Swearing On The Radio
October 4, 2016
Before we begin - the links in this article lead to words you may find offensive.
Over twenty years ago, I remember listening to the Dutch radio station Sky Radio, and hearing an incomprehensible Dutch jingle followed by Prince's new hit - "Sexy MF." Except Sky Radio didn't play the radio-safe version. We got the proper, full, sweary version. I listened, mouth open with horror. Surely not!
The "MF" word is still amongst the most offensive, according to research from the UK's broadcast regulator Ofcom. They've just released a report - which you can read in full - detailing a whole bunch of naughty words and the public's attitude toward them. The research is boyishly amusing, with a long list of really very offensive words being discussed in a very serious way. Last week on Twitter I posted a screengrab of the words they researched, which got much retweeting.

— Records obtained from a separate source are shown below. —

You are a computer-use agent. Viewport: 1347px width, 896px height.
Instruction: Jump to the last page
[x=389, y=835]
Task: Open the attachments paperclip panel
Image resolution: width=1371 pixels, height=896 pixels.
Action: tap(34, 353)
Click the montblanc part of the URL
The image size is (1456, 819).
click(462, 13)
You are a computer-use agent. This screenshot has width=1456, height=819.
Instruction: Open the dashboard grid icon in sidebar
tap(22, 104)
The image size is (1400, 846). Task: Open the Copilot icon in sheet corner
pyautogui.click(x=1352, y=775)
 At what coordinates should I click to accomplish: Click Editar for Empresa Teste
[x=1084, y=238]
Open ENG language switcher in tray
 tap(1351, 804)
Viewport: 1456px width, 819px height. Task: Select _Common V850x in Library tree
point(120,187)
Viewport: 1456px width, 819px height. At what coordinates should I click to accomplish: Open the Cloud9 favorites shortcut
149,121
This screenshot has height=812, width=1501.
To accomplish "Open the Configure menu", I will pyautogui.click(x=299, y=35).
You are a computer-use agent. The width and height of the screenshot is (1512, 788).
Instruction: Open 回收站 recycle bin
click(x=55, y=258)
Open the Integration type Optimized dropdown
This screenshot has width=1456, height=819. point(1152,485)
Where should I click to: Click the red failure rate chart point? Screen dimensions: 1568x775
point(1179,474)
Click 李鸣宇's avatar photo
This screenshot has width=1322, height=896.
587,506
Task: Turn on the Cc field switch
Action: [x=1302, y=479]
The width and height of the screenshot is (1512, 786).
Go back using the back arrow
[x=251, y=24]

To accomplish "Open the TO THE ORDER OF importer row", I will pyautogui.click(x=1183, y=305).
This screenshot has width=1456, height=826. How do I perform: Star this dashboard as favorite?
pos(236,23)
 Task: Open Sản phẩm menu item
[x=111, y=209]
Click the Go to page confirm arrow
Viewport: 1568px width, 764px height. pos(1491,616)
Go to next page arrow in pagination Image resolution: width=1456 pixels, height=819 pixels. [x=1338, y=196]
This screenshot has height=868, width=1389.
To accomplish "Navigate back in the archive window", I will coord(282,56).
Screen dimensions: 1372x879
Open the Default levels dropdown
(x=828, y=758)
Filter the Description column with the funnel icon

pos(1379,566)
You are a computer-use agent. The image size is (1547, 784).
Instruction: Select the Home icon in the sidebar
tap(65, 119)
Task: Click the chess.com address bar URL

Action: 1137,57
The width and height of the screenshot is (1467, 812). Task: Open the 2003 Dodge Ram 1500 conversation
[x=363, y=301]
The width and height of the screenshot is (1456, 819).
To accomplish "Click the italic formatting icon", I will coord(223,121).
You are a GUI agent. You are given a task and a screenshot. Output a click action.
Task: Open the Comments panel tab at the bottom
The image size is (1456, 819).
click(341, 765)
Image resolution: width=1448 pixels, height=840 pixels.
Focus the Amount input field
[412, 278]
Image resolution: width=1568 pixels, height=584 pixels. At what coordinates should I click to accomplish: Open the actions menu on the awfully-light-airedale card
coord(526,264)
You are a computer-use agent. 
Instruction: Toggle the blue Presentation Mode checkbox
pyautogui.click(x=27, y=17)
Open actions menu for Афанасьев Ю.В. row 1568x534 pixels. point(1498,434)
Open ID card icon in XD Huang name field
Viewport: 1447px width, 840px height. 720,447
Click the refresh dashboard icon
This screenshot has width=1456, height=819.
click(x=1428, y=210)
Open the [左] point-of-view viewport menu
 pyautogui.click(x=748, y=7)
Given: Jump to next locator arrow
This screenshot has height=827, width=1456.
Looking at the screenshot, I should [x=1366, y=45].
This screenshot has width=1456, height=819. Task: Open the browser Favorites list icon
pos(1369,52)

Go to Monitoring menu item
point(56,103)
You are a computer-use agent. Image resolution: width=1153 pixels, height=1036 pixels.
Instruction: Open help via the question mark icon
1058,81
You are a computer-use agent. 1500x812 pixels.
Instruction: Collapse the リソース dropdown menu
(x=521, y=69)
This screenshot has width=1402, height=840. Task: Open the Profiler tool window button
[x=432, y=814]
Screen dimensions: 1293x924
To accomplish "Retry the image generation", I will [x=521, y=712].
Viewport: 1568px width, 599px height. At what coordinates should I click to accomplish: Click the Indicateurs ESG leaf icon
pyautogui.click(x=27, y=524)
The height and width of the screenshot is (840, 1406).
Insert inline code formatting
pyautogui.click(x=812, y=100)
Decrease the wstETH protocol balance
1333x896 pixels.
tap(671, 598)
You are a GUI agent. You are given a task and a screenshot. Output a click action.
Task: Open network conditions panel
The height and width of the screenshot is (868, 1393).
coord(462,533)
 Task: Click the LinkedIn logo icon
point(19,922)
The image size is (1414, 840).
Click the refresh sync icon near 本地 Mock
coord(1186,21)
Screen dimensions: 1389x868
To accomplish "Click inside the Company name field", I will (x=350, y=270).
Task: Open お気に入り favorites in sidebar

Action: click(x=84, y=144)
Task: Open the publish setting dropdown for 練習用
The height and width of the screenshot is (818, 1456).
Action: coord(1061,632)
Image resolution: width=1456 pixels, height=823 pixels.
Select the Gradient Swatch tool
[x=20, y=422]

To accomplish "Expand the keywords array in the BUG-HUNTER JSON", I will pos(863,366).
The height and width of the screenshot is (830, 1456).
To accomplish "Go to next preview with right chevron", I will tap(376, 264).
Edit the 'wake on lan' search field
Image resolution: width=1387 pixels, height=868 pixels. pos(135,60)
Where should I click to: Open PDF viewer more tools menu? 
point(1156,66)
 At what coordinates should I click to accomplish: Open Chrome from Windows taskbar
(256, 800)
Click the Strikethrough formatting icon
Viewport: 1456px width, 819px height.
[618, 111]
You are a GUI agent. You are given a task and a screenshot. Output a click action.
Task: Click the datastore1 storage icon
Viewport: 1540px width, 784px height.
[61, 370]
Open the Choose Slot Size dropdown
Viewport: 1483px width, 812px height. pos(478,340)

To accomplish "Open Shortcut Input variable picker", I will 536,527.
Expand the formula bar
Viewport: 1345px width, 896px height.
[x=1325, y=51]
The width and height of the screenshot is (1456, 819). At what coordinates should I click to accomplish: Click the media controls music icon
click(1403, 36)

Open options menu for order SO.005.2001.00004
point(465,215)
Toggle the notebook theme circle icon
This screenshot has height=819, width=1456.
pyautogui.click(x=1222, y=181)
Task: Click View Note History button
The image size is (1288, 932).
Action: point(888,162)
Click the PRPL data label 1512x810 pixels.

The attitude to fruity language is very different depending on which country you're in. The Netherlands clearly had no issue with the full version of that Prince song; and the UK typically has a view around context and timing - after 9.00pm on television you can say some quite naughty things, and radio is a little more regulated, particularly when there could reasonably be children listening.
The US rules appear strangely prescriptive, with seven banned words, including one that is pretty mild. It would appear that almost anything else is allowed, if not wholly welcomed.
Australian radio appears to get away with much more than radio in most places. I had a similar open-mouthed experience when I first arrived here, listening to a broadcaster in the middle of the day. A quick jingle saying "Language Warning!" preceded a song where the chorus appeared to have really quite a few F-words. More F-words than other words, I seemed to remember. Australian language is relaxed and informal, and that's certainly the case on radio.
It's interesting times for those that watch out for swearing. More and more tracks include fruity language, and stations are often getting into trouble for playing them. Dash Radio, a new service in the US, has just launched a switch that allows you to either hear the clean or explicit version of tracks on its service - a new and novel form of personalization.
Perhaps the best excuse has been when a radio station in Scotland was hauled in front of the broadcast regulator to explain the offensive language used in their output. I blogged about it at the time, and if you fancy a frankly genius excuse for playing very filthy lyrics, it's worth a look.
In any case - the UK research says that people do want TV and radio to reflect everyday life, and that radio, as a more intimate medium than TV, probably needs to be a little more careful. It's also worthwhile saying that while podcasters are proud that their medium is "uncensored," and there's nothing to stop them using bad language, few actually swear. There's little need.